Cat fights with record label over "purr rights"
A cat has been locked in a copyright dispute with two of the world's biggest music rights companies.
The dispute arose after the owner of the cat, who is called Phantom, posted a video of it purring. YouTube's automatic system for recognising copyright infringement flagged the purr as potentially being stolen - the automated system thought that the sound was owned by EMI Recording and PRS, so the video was locked and no money would be paid to its owner.
The automatic system is similar to that used by YouTube to spot pornographic videos - which also sometimes goes wrong. It emerged this week that porn films had been hidden on the site by using Irish language titles.
YouTube's system is built to look for evidence of copyright infringement, and stop people making money from uploading other people's songs and films. The automated program scans videos and matches their soundtracks to existing songs - if they're too similar to something on its database, it stops uploaders from making money from the posts.

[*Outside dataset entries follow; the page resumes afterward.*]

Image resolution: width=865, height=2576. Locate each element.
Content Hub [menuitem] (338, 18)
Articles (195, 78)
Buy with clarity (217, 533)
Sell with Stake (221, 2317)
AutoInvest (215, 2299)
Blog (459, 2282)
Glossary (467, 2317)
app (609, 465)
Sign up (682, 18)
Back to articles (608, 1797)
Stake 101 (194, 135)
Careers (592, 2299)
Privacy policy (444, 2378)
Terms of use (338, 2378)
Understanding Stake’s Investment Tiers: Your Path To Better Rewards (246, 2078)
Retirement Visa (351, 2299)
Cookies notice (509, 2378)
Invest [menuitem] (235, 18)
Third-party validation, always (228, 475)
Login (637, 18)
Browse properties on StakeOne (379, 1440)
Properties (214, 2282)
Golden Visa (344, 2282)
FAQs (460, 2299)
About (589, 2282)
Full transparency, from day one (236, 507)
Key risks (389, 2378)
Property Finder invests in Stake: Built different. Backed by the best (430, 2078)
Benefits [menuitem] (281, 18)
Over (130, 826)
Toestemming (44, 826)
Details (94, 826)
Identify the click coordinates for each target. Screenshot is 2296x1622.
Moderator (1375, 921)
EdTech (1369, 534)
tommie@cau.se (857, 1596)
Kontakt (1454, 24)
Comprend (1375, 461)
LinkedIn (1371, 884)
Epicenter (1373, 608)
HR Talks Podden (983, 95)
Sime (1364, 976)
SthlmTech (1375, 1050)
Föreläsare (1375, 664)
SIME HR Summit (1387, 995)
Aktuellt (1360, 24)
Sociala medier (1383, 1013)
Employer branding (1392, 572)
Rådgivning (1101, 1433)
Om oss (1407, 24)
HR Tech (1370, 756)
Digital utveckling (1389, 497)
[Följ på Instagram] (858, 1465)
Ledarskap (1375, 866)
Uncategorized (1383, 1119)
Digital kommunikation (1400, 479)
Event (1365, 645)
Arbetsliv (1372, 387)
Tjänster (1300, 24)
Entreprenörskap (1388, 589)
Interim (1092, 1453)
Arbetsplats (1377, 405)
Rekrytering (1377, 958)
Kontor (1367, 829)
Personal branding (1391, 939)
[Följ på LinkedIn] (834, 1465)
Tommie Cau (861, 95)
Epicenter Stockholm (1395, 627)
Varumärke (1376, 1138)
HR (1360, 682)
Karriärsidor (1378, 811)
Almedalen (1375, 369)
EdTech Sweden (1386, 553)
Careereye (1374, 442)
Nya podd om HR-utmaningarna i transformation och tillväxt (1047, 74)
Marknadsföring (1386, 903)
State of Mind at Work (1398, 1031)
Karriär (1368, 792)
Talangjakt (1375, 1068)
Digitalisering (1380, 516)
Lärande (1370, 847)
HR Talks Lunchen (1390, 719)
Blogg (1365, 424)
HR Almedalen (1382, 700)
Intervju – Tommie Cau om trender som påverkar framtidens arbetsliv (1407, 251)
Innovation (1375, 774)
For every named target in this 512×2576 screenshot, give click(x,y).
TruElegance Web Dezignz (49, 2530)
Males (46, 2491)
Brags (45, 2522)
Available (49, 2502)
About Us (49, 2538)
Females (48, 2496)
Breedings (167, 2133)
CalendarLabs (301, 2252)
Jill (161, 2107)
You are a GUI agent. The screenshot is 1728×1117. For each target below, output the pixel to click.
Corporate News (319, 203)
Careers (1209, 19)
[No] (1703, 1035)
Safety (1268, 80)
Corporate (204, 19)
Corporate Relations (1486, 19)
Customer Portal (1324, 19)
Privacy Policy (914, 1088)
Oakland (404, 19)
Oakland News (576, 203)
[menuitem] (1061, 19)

But the process can sometimes go wrong, accidentally flagging posts that aren't infringing as doing so. That happened when user Digihaven uploaded the video of Phantom the cat, which featured one hour of video loops of the cat purring.
Nearly a year after it went up, Dighaven was told that the sound was infringing copyright, according to TorrentFreak. The video wasn't taken down, but Digihaven was no longer paid for views on the video.
"I'm sure EMI/PRS made Phantom a sad kitty," the user told TorrentFreak. "It seems like companies such as EMI are pirating ads on people's legit videos, so I'm wondering if they apologize to, or reimburse people for those false claims."
Digihaven filed a dispute. That seems to have worked and EMI has lifted its claim to the video.